◆ WHAT THE EXERCISE ASKS
Render the stretch of rows below, from the line that contains "This screenshot has height=409, width=871." through the line that contains "Play the first speech recording", as a numbered list, leaving out blank lines and pictures.

Start of INFORMATION GIVEN

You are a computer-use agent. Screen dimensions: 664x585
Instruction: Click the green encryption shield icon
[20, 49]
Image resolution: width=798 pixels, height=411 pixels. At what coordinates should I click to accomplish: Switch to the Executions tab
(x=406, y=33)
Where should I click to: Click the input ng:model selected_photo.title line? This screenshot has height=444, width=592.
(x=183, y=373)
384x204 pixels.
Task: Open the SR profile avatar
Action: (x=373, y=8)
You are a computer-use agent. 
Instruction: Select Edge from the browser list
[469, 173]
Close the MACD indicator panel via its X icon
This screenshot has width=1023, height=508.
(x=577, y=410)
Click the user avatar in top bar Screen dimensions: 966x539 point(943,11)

End of INFORMATION GIVEN
Start of INFORMATION GIVEN

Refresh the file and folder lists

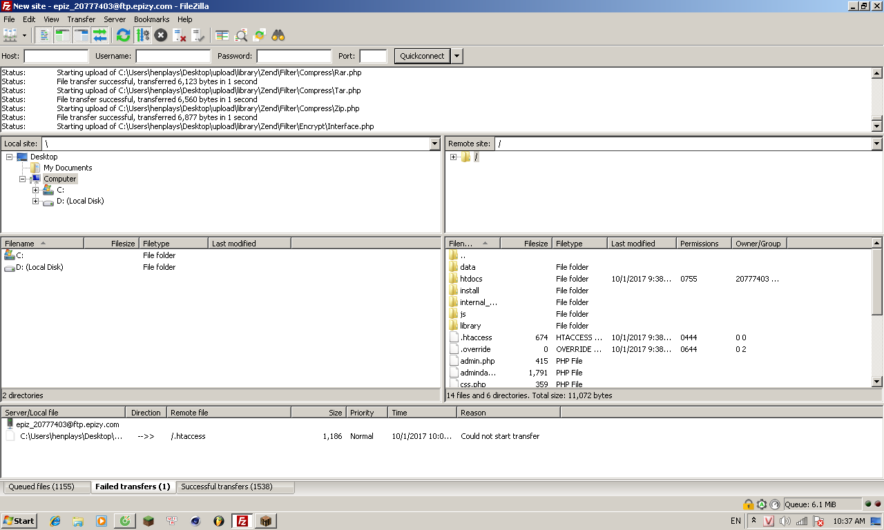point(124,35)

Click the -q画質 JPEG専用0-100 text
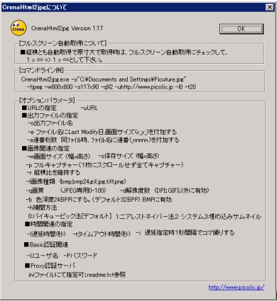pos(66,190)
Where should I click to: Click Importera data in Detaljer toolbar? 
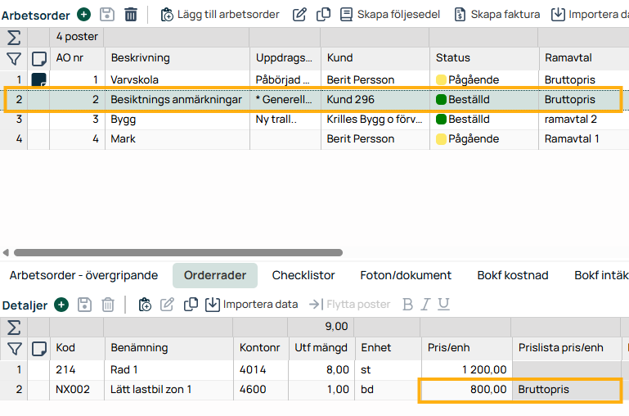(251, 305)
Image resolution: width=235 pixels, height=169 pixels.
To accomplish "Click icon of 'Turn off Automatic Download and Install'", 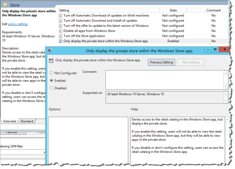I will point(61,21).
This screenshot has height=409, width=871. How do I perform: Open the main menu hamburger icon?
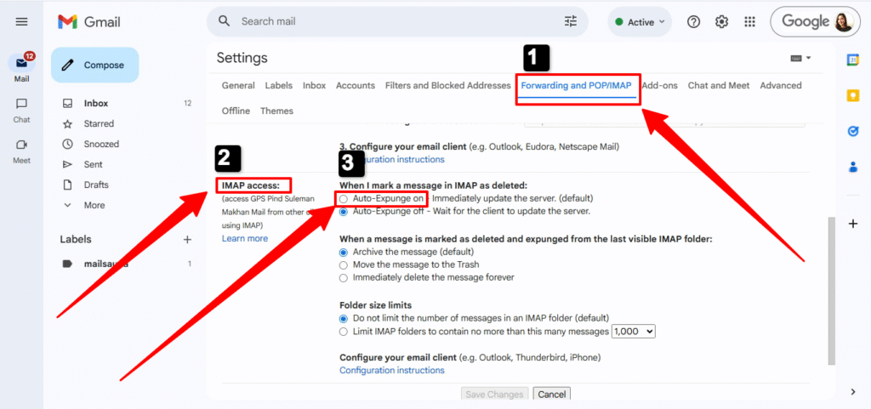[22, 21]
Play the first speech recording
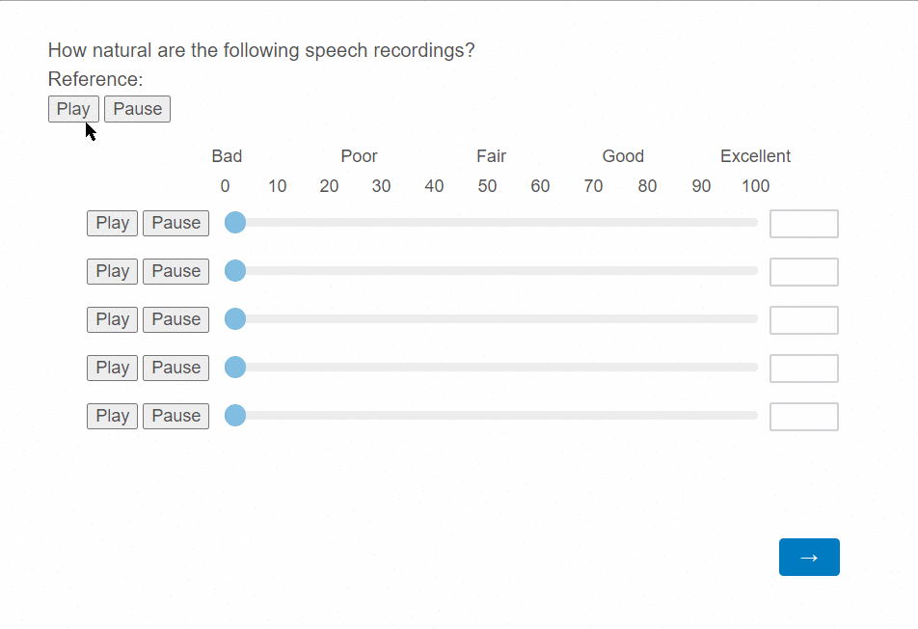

End of INFORMATION GIVEN
Start of INFORMATION GIVEN

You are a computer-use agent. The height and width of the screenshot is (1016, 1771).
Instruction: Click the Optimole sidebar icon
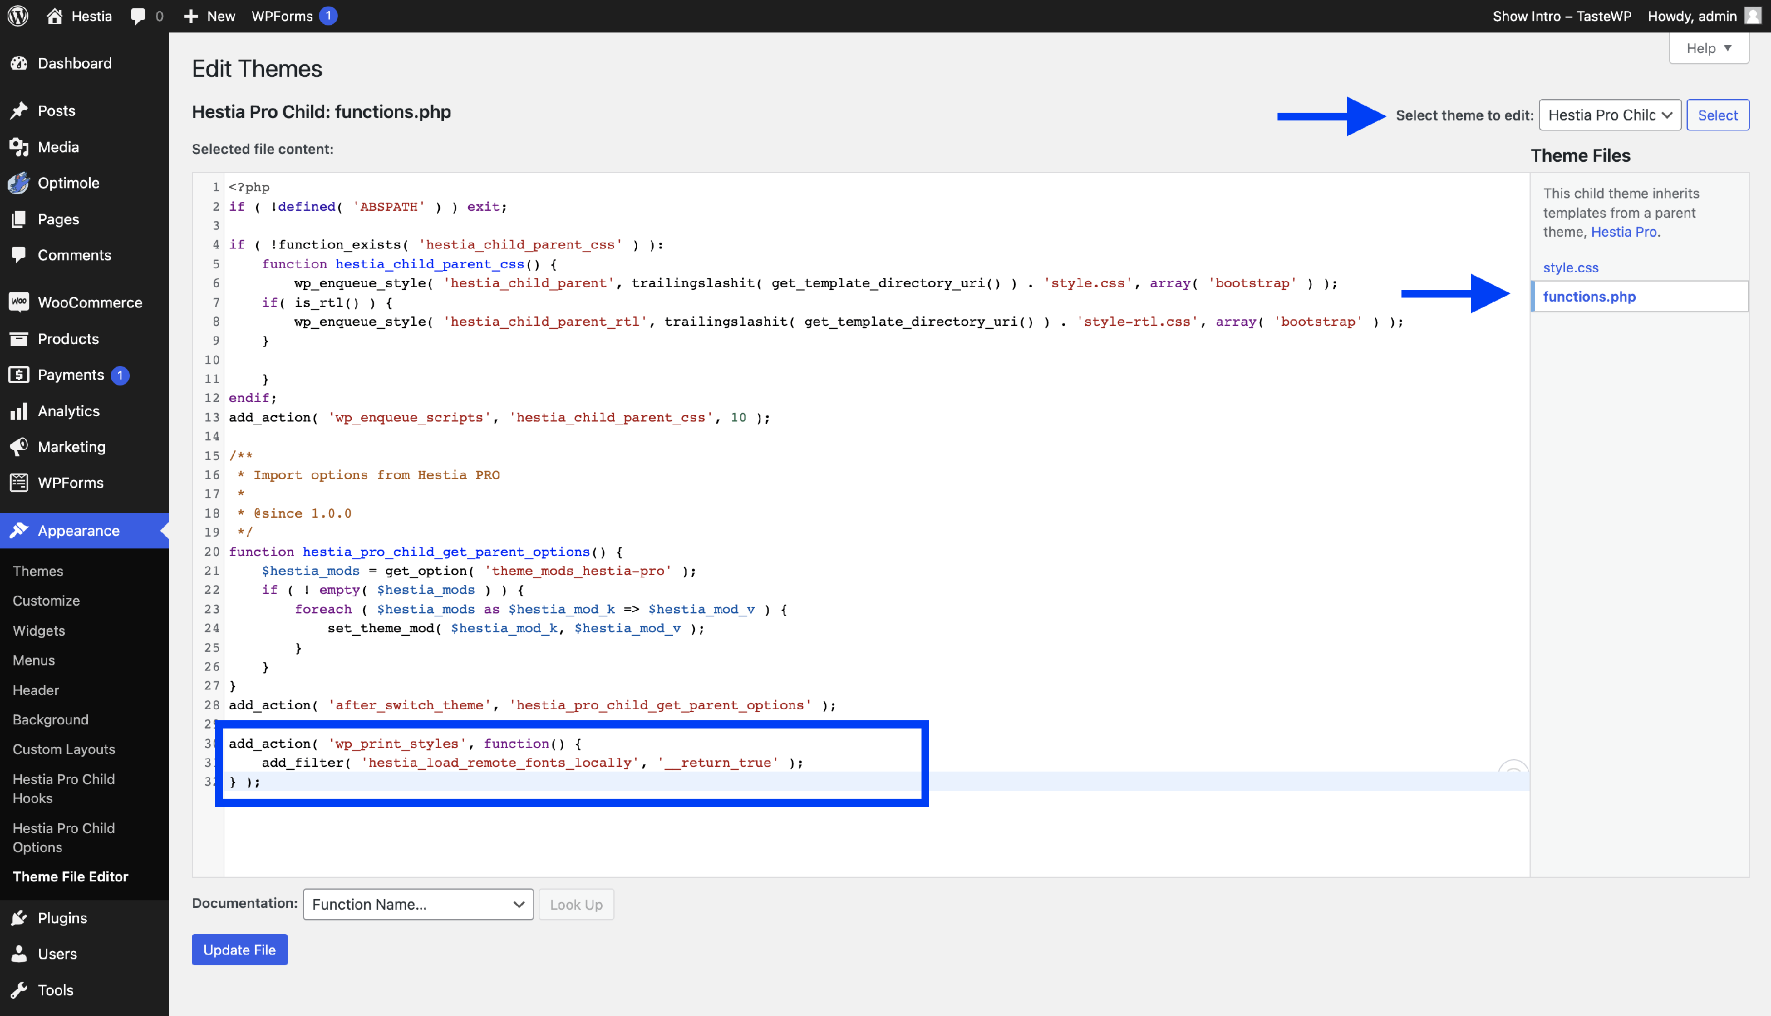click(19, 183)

End of INFORMATION GIVEN

◆ FINISHED ANSWER
1. This screenshot has height=409, width=871. How do I perform: Open the main menu hamburger icon?
2. [22, 21]
3. Play the first speech recording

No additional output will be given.